* _ENTRIES_:

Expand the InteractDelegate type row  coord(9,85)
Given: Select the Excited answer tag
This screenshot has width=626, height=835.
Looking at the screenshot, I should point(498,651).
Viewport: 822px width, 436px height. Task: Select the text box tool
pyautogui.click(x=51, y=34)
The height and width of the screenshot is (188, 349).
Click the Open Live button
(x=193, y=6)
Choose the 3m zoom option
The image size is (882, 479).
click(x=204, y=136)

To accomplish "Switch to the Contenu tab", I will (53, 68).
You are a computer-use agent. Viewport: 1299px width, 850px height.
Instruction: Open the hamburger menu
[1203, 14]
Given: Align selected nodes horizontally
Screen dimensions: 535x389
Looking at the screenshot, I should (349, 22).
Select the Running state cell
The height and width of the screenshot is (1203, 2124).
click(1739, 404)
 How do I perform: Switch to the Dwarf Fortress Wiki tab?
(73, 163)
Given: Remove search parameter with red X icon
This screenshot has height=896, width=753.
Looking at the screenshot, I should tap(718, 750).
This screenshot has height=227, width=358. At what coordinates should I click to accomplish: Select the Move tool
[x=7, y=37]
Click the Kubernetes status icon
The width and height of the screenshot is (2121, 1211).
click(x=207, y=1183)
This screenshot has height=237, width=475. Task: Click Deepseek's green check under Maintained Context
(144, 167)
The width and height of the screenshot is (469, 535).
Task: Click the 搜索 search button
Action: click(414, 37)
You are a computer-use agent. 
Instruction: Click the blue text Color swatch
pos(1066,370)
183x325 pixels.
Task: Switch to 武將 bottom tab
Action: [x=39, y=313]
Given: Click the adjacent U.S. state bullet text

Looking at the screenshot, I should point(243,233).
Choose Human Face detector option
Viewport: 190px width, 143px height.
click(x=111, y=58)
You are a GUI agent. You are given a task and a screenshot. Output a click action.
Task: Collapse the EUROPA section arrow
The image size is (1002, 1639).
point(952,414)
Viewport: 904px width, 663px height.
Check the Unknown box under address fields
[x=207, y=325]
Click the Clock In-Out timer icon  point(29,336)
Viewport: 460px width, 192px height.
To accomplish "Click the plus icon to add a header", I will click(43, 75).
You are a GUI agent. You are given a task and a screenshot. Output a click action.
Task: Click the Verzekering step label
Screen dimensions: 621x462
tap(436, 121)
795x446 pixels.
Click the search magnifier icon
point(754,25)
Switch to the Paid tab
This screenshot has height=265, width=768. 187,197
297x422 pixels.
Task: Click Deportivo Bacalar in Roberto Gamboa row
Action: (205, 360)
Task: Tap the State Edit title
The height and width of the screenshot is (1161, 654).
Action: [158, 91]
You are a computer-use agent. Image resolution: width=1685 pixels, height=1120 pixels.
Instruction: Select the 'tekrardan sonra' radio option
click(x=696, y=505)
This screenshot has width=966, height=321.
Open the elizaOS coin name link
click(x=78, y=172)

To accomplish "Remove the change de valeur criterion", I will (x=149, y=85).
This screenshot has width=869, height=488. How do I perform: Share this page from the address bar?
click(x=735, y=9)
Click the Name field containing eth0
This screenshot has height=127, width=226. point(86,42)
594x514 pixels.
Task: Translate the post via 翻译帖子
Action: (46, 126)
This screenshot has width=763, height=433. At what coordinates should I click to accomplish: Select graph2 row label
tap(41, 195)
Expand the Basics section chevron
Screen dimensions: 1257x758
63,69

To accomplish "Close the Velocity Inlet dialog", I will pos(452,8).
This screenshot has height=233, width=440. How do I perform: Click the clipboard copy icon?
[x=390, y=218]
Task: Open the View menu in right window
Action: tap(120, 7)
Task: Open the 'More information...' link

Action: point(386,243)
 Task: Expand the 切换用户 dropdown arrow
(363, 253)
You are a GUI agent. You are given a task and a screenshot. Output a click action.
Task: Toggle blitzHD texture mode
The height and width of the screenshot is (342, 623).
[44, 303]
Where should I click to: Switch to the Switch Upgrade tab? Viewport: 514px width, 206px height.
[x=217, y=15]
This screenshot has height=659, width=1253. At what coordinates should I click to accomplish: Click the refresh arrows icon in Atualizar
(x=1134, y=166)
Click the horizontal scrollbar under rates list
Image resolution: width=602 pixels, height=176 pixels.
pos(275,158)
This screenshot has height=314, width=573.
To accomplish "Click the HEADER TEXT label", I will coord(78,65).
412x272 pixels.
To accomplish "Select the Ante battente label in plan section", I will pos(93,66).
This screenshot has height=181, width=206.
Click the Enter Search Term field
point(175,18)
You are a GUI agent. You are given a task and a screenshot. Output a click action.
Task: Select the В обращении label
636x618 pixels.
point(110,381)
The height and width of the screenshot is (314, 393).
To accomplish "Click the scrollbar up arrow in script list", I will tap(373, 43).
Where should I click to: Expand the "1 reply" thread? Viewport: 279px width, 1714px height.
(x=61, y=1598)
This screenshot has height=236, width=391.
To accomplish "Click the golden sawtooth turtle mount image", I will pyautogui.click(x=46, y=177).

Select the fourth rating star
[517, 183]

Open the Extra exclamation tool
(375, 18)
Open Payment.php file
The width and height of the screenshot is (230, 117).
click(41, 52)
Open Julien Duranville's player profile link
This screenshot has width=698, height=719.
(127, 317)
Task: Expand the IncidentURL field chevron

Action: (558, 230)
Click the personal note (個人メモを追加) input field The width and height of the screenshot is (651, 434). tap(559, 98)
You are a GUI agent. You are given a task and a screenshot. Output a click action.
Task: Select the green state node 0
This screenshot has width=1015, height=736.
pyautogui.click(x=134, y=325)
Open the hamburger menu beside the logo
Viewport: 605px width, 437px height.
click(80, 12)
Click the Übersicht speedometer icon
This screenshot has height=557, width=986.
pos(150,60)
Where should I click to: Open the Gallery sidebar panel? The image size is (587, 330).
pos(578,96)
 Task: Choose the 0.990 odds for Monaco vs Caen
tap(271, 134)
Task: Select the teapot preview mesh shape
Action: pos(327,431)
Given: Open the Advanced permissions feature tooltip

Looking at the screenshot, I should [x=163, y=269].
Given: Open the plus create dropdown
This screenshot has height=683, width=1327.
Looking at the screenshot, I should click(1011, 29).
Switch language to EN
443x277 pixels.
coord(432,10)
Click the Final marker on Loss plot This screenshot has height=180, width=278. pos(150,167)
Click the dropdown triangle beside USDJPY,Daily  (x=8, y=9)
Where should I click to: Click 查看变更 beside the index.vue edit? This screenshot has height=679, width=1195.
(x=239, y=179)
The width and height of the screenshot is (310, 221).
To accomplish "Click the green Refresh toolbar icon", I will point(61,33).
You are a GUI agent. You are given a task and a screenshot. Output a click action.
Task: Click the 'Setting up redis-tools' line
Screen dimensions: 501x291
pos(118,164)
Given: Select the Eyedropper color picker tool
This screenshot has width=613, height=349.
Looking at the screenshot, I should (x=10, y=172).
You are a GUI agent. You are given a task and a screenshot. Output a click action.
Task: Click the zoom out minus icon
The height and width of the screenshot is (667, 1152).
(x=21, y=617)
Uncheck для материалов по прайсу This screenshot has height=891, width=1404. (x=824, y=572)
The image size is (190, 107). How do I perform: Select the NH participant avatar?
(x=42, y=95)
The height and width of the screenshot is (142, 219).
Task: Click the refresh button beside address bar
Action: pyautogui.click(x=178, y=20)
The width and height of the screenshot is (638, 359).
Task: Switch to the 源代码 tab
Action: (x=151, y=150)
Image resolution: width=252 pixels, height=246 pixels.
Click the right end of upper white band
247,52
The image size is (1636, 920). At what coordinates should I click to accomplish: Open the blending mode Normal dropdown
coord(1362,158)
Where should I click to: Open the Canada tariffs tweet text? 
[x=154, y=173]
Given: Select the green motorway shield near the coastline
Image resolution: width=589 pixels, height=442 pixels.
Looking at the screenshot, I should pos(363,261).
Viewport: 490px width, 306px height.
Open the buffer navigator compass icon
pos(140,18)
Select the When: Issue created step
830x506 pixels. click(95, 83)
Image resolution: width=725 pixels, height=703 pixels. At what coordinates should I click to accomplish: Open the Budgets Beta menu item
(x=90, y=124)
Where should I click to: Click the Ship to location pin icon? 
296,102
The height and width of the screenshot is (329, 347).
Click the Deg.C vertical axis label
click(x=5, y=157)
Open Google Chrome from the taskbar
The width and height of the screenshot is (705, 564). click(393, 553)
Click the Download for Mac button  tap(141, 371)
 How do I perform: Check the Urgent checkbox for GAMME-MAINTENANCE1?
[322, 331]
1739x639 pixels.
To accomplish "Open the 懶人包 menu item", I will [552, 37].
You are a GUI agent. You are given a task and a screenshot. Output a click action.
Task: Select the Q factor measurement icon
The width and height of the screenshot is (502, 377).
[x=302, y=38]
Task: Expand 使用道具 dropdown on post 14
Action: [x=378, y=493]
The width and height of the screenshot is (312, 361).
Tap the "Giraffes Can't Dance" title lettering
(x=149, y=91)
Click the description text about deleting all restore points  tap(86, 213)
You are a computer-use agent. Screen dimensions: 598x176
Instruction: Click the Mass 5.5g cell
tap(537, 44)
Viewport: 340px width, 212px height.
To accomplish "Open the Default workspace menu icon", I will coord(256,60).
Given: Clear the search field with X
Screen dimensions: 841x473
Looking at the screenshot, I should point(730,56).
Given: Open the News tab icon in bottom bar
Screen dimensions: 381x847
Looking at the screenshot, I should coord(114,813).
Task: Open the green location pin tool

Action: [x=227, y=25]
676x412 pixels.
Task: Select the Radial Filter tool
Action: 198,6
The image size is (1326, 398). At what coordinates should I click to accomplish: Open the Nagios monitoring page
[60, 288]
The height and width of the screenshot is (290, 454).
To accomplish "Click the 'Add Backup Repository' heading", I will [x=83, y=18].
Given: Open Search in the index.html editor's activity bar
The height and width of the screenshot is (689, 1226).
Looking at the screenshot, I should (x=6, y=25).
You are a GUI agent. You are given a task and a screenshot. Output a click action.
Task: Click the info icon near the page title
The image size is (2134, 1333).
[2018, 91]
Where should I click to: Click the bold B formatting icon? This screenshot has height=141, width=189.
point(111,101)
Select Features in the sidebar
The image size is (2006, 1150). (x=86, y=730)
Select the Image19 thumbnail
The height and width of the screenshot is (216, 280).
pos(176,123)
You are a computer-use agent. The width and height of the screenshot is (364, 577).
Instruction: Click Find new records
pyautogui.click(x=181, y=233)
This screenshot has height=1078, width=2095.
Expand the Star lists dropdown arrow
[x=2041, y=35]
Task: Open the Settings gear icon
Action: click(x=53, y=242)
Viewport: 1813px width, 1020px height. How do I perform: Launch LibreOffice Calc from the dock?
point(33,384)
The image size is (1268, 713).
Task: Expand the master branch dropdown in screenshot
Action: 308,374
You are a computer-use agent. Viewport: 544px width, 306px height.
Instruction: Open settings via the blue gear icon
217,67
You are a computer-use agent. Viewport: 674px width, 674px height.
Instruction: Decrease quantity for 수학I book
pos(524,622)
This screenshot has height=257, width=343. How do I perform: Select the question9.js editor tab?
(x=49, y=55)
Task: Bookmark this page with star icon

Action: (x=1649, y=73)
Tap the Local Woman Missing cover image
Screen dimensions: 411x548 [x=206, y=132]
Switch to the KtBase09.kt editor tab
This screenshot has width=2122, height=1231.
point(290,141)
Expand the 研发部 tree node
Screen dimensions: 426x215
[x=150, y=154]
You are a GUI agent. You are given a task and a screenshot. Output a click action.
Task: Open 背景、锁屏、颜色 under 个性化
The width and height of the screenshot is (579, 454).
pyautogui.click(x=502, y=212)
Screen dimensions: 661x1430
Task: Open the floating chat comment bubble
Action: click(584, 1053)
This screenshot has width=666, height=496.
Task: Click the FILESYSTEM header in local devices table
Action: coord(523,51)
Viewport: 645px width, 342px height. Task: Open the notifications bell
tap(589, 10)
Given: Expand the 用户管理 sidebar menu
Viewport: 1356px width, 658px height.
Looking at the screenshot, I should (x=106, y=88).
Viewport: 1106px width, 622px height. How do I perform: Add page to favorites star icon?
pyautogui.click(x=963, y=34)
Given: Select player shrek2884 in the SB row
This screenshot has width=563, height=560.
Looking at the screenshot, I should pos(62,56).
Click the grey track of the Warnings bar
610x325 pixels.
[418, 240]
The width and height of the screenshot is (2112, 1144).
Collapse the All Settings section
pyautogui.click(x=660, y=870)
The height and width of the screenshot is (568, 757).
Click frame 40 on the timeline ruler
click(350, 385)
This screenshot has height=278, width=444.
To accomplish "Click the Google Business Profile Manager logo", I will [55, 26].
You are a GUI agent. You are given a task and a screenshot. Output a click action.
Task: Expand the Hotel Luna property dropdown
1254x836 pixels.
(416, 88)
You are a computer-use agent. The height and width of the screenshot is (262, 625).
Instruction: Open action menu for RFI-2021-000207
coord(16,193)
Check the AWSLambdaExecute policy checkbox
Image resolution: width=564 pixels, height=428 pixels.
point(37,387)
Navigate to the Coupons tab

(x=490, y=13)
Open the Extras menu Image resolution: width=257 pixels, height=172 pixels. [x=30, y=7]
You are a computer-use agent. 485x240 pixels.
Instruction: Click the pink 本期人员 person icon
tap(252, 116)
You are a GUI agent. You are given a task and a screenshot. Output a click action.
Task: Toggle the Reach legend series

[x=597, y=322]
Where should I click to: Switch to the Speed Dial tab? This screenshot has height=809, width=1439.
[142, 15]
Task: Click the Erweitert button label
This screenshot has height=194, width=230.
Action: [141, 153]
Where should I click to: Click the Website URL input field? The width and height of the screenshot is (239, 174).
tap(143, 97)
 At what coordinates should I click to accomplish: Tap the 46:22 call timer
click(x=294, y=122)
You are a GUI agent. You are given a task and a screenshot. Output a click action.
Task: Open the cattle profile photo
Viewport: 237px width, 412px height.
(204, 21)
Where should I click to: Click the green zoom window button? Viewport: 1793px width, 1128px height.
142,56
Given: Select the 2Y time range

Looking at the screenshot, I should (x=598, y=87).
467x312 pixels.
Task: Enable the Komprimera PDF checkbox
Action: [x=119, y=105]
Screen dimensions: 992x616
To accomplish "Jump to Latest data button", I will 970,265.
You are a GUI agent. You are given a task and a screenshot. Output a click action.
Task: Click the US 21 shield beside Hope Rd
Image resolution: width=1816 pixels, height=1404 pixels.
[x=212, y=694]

* _TASK STATEMENT_:
Extract every line of the records that contains the string "index", copying each one in full.

* _EXERCISE SOLUTION_:
Where should I click to: Click 查看变更 beside the index.vue edit? This screenshot has height=679, width=1195.
Given: Open Search in the index.html editor's activity bar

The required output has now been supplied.